Allenarsi per competere significa anche accettare il sacrificio, la fatica e la ripetizione. Perché il confronto sportivo non perdona l’improvvisazione. È un confronto spietato, dove ogni errore viene amplificato, ogni dettaglio conta, ogni vittoria o sconfitta racconta qualcosa di sé.

L’agonismo è una scuola di consapevolezza che mette tutto in chiaro.

Ma chi sceglie di affrontarlo con equilibrio e lucidità, spesso ne esce più solido, dentro e fuori dal tatami.

La competizione, però, può anche logorare: generare ansia, creare aspettative, alimentare pressioni, sia esterne che interiori. Non a caso, molti atleti, dopo una certa età o dopo molte stagioni, sentono il bisogno di ricalibrare i propri obiettivi. Di smettere di dimostrare qualcosa agli altri e tornare a coltivare qualcosa per sé, verso un allenamento più personale, più sostenibile, più autentico.
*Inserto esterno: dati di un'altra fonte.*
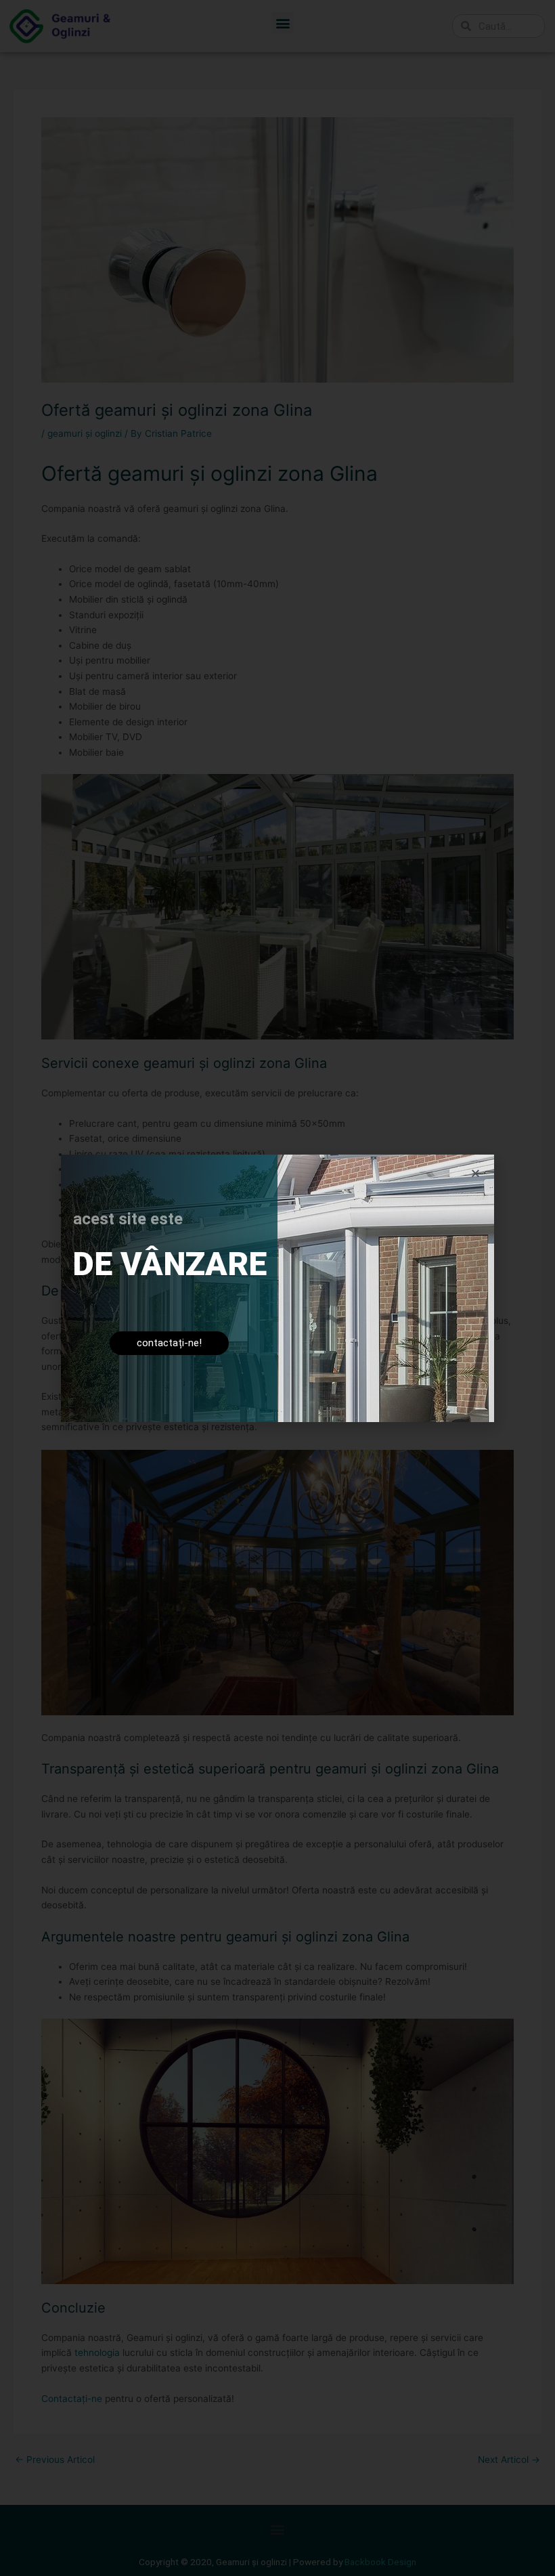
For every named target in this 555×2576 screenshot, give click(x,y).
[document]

In ogni caso, competere cambia.

Cambia il corpo, la mente, la relazione con la pratica e, se vissuta con maturità, la gara può diventare un acceleratore di crescita, non solo tecnica ma anche emotiva e umana.


Allenarsi per Stare Bene


Non tutti si allenano per combattere o gareggiare. C’è chi pratica semplicemente per stare bene. Un benessere che va oltre la tecnica, oltre il risultato: un equilibrio fisico, mentale ed emotivo. Perché sì, il corpo cambia con l’età, con lo stile di vita, con le esperienze e pretendere di allenarsi a 40, 50 o 60 anni con le stesse modalità di quando se ne avevano 20 non è solo poco realistico: può essere controproducente. Ma questa non è una scelta che arriva solo “dopo”. Anche a vent’anni si può iniziare a praticare senza interesse per la competizione, senza bisogno di dimostrare nulla, ma con il desiderio di ritagliarsi uno spazio di crescita personale.

Allenarsi per stare bene significa imparare ad ascoltarsi e adattarsi. A volte vuol dire rallentare. Altre volte, ripartire da zero. Ma sempre con l’idea che la pratica non è una semplice attività, bensì un investimento su di sé.
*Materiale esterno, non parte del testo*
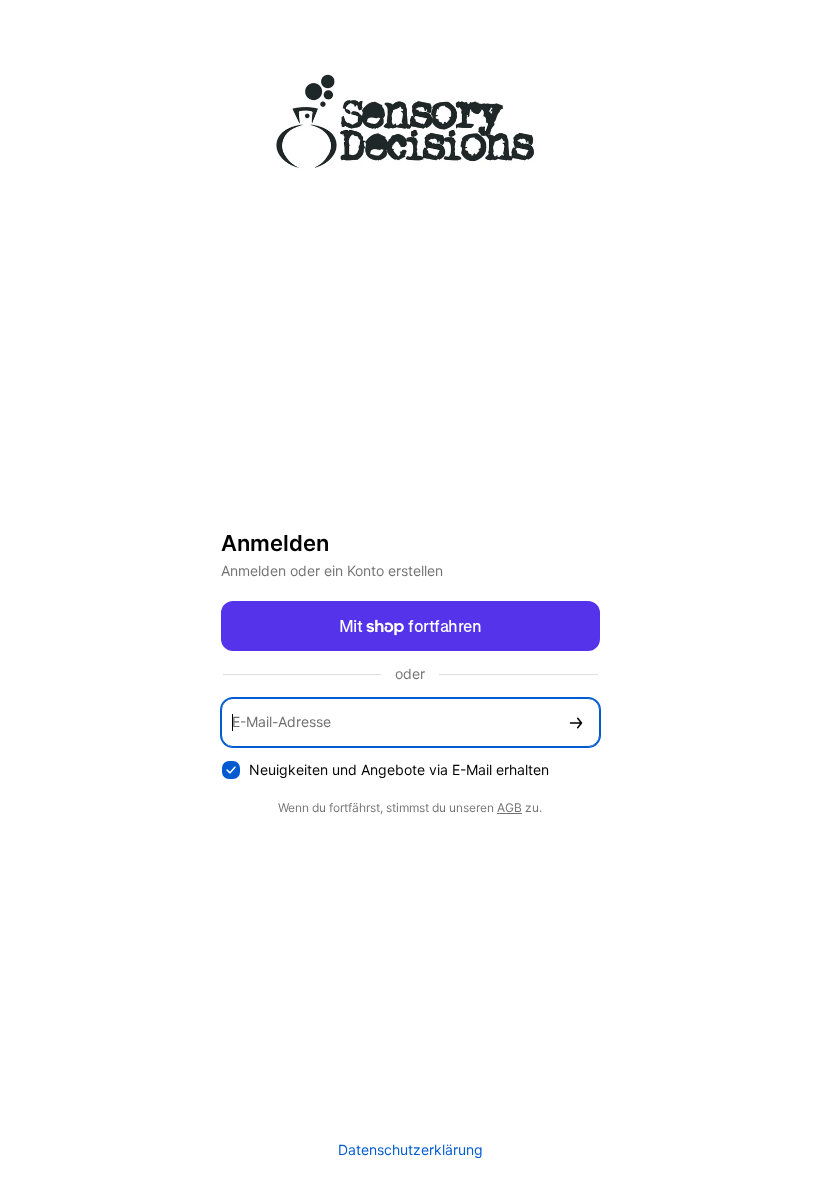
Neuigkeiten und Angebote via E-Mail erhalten (399, 769)
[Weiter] (576, 722)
Allenarsi per stare bene non è un “ripiego”. È una scelta matura, spesso più difficile di quanto sembri, perché richiede di mettere da parte l’ego, la performance, il confronto e tornare all’essenza del gesto. Alla gioia semplice del movimento eseguito bene, alla serenità di un allenamento che lascia il corpo stanco ma la mente leggera.


In fondo, la domanda più utile da farsi è semplice:

"Che tipo di praticante voglio essere oggi?"